▸ **DOCUMENT**:

May 11th, 13:57
Blog - 11th May 2023
In this blog I consider: Local Elections; the ‘Horizon’ and ‘Pioneer’ scientific research programmes; the ‘Changing Futures’ programme that helps people with multiple disadvantages; Newsletters, Briefing Papers and Webinars.
Local elections were held last week, including elections for the Kirkby Stephen Town Council in Cumbria. I was one of the successful candidates. I am very grateful to all those who voted for me and am looking forward to being a Kirkby Stephen Town Councillor. It will certainly give me another perspective on local government and public services. It may even give me some subjects to discuss in this blog!
Everyone is agreed that low productivity is holding back economic growth in Britain. Everyone is also agreed that scientific research is essential if productivity is to be increased. So, why is the government going out of its way to weaken scientific research in Britain?
Until 2021, Britain participated in the European Union’s ‘Horizon’ scheme that facilitates scientific research and co-operation in European Union states and associated countries. Even though Britain has left the European Union there is no need to leave the Horizon scheme, but the government took Britain out of the scheme in 2021, and since then has been dithering over whether to re-join Horizon or to think of something else.
The government’s alternative plan is called ‘Pioneer’. This was launched last month and its stated aim is ‘to strengthen the UK’s position as a science and technology superpower’. However, this approach reflects the political values of the government’s core supporters rather than an awareness of how scientific research works. In the modern world, scientific progress is achieved through international co-operation, not through jingoism. ‘Pioneer’ has been widely criticised because it offers insufficient international collaboration, especially on climate change and environmental sustainability.
‘Pioneer’ also lacks the economies of scale that are available to ‘Horizon’. The government proposes a budget of £14.6billion ($18.2billion) for ‘Pioneer’ until 2027, whereas ‘Horizon’ has a budget of €95.5billion ($105billion). This enables organisations that participate in ‘Horizon’ to participate in larger schemes than would be available to those that participate in ‘Pioneer’. Also, unlike Horizon funding, the Pioneer sums are not guaranteed — they will go through regular government ‘spending reviews’ and may therefore be reduced at a later date.
‘Horizon’ is designed to strengthen co-operative bonds between countries, advance knowledge and innovation, and harness the power of a collective approach to solve global challenges. Horizon Europe’s priorities include boosting competitiveness and growth, creating jobs, tackling climate change and helping to achieve the United Nations Sustainable Development Goals. The ‘Pioneer’ proposal mentions some, but not all, of the above. ‘Horizon’ is an opportunity for Britain to stay in an influential, globally connected research programme with sustainable development at its heart. Those connections between people and institutions are not just priceless, but essential to progress in research.
Britain is decoupling from several European and global institutions and standards. British students could have had continued access to the Erasmus student-exchange scheme after Brexit, but the government chose to end British membership. Last year, the government also ended the Global Challenges Research Fund, a five-year, £225-million funding scheme in which British researchers collaborated with scientists in low- and middle-income countries on projects related to the Sustainable Development Goals.

▸ **THE TASKS**:
(A) Quote the passage of the blog post starting with "Until 2021, Britain" and going on through "of something else.".
(B) Answer these questions from the blog post.
(i) Which town council's elections did the author win a seat in?
(ii) What budget does the government propose for 'Pioneer' until 2027?
(iii) In what year did the government take Britain out of the 'Horizon' scheme?
(C) List every programme, scheme or fund named in the blog post.
Rely only on the blog post and nothing outside it.

Item position entries
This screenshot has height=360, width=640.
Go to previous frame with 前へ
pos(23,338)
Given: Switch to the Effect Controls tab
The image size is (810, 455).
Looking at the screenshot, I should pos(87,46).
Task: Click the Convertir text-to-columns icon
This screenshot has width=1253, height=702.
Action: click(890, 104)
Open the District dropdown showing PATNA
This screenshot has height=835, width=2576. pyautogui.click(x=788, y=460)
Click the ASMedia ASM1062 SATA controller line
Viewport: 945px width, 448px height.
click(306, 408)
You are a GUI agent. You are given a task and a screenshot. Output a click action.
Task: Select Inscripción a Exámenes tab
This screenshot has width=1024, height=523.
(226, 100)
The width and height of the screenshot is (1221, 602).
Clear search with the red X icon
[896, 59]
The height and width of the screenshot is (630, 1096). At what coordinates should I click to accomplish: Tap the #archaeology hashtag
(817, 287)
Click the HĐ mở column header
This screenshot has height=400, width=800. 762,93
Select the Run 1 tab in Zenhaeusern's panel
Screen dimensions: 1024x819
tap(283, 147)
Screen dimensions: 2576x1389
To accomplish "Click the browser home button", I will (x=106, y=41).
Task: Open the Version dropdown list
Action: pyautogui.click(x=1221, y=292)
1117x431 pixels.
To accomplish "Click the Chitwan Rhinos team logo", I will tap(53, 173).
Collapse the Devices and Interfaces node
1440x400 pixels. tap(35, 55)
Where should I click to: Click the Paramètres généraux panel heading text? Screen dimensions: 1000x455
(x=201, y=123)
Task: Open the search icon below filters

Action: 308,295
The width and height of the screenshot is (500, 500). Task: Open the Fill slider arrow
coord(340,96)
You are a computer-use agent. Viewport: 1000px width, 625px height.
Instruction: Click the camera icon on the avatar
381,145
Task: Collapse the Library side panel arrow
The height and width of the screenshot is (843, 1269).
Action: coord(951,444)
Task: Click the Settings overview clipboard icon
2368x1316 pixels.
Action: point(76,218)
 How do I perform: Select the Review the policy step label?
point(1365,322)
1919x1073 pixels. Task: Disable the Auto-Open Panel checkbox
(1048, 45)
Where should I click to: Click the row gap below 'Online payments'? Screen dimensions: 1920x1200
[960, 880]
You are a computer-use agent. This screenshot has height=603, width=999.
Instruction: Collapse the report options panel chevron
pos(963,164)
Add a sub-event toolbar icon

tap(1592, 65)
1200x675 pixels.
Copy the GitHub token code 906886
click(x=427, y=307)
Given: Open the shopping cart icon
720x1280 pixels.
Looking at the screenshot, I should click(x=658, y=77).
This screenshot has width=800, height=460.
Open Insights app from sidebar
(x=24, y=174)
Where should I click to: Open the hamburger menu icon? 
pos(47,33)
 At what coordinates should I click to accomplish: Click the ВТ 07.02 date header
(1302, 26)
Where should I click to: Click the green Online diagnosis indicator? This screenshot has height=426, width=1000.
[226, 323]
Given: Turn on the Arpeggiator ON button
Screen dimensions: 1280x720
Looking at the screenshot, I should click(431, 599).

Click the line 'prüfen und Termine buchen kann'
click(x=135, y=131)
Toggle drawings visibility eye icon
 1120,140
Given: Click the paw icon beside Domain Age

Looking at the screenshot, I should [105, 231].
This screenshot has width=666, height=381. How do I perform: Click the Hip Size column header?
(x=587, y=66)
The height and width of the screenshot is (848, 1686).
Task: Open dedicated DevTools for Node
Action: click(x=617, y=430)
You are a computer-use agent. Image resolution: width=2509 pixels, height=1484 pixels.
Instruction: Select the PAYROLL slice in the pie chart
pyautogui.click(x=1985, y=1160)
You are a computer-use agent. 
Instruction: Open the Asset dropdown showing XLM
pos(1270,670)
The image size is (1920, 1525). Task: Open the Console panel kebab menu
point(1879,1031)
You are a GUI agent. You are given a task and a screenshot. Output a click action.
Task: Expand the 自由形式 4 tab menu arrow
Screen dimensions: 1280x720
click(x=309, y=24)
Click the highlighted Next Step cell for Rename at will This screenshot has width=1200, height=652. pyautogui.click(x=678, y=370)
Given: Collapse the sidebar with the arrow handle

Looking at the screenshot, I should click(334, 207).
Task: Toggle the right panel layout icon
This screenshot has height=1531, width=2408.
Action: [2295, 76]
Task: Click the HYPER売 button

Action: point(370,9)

▸ **OUTPUTS IN ORDER**:
(A)
Until 2021, Britain participated in the European Union’s ‘Horizon’ scheme that facilitates scientific research and co-operation in European Union states and associated countries. Even though Britain has left the European Union there is no need to leave the Horizon scheme, but the government took Britain out of the scheme in 2021, and since then has been dithering over whether to re-join Horizon or to think of something else.

(B)
(i) Kirkby Stephen Town Council in Cumbria
(ii) £14.6billion ($18.2billion)
(iii) 2021

(C)
Horizon (Horizon Europe)
Pioneer
Changing Futures
Erasmus
Global Challenges Research Fund